What the task requires: Give the records again in full, exactly as written.

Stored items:
__________________________________________________

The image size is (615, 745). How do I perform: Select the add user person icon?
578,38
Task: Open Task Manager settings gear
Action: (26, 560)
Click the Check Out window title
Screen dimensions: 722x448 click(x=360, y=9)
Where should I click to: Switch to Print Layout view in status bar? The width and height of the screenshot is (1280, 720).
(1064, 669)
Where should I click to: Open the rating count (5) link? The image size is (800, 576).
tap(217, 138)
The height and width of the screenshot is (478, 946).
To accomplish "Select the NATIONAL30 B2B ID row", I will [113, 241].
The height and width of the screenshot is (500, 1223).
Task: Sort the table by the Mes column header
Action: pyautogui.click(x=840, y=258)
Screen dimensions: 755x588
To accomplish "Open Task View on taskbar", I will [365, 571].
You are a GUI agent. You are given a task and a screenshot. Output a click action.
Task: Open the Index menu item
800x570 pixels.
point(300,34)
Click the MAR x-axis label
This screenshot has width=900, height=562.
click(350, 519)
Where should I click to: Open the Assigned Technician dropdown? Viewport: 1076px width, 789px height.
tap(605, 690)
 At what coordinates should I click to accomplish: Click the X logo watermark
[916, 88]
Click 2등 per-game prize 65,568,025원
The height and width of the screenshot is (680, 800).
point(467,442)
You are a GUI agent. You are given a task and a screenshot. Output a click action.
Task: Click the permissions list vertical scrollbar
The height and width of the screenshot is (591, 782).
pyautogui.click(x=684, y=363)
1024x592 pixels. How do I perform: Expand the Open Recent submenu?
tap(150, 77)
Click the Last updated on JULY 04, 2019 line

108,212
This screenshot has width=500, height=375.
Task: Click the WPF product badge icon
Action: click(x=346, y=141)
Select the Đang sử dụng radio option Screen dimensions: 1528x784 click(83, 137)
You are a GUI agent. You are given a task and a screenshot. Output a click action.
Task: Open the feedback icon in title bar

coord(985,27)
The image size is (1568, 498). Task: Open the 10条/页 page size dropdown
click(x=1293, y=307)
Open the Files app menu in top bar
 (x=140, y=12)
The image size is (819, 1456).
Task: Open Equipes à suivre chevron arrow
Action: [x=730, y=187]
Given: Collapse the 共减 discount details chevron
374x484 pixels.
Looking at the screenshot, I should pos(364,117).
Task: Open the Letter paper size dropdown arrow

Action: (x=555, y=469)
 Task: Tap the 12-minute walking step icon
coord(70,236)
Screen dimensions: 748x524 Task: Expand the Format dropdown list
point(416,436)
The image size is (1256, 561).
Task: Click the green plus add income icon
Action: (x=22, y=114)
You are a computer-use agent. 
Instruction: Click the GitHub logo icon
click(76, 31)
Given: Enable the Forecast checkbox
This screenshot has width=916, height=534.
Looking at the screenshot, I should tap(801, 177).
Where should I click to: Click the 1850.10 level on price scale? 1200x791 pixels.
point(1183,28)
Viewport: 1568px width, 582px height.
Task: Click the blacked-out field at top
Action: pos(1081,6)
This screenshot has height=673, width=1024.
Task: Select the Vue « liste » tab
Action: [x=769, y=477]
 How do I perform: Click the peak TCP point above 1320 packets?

__________________________________________________

Response:
The image size is (615, 745). How do I perform: Select the add user person icon?
578,38
Task: Open Task Manager settings gear
Action: (26, 560)
Click the Check Out window title
Screen dimensions: 722x448 click(x=360, y=9)
Where should I click to: Switch to Print Layout view in status bar? The width and height of the screenshot is (1280, 720).
(1064, 669)
Where should I click to: Open the rating count (5) link? The image size is (800, 576).
tap(217, 138)
The height and width of the screenshot is (478, 946).
To accomplish "Select the NATIONAL30 B2B ID row", I will [113, 241].
The height and width of the screenshot is (500, 1223).
Task: Sort the table by the Mes column header
Action: pyautogui.click(x=840, y=258)
Screen dimensions: 755x588
To accomplish "Open Task View on taskbar", I will [365, 571].
You are a GUI agent. You are given a task and a screenshot. Output a click action.
Task: Open the Index menu item
800x570 pixels.
point(300,34)
Click the MAR x-axis label
This screenshot has width=900, height=562.
click(350, 519)
Where should I click to: Open the Assigned Technician dropdown? Viewport: 1076px width, 789px height.
tap(605, 690)
 At what coordinates should I click to accomplish: Click the X logo watermark
[916, 88]
Click 2등 per-game prize 65,568,025원
The height and width of the screenshot is (680, 800).
point(467,442)
You are a GUI agent. You are given a task and a screenshot. Output a click action.
Task: Click the permissions list vertical scrollbar
The height and width of the screenshot is (591, 782).
pyautogui.click(x=684, y=363)
1024x592 pixels. How do I perform: Expand the Open Recent submenu?
tap(150, 77)
Click the Last updated on JULY 04, 2019 line

108,212
This screenshot has width=500, height=375.
Task: Click the WPF product badge icon
Action: click(x=346, y=141)
Select the Đang sử dụng radio option Screen dimensions: 1528x784 click(83, 137)
You are a GUI agent. You are given a task and a screenshot. Output a click action.
Task: Open the feedback icon in title bar

coord(985,27)
The image size is (1568, 498). Task: Open the 10条/页 page size dropdown
click(x=1293, y=307)
Open the Files app menu in top bar
 (x=140, y=12)
The image size is (819, 1456).
Task: Open Equipes à suivre chevron arrow
Action: [x=730, y=187]
Given: Collapse the 共减 discount details chevron
374x484 pixels.
Looking at the screenshot, I should pos(364,117).
Task: Open the Letter paper size dropdown arrow

Action: (x=555, y=469)
 Task: Tap the 12-minute walking step icon
coord(70,236)
Screen dimensions: 748x524 Task: Expand the Format dropdown list
point(416,436)
The image size is (1256, 561).
Task: Click the green plus add income icon
Action: (x=22, y=114)
You are a computer-use agent. 
Instruction: Click the GitHub logo icon
click(76, 31)
Given: Enable the Forecast checkbox
This screenshot has width=916, height=534.
Looking at the screenshot, I should tap(801, 177).
Where should I click to: Click the 1850.10 level on price scale? 1200x791 pixels.
point(1183,28)
Viewport: 1568px width, 582px height.
Task: Click the blacked-out field at top
Action: pos(1081,6)
This screenshot has height=673, width=1024.
Task: Select the Vue « liste » tab
Action: [x=769, y=477]
 How do I perform: Click the peak TCP point above 1320 packets?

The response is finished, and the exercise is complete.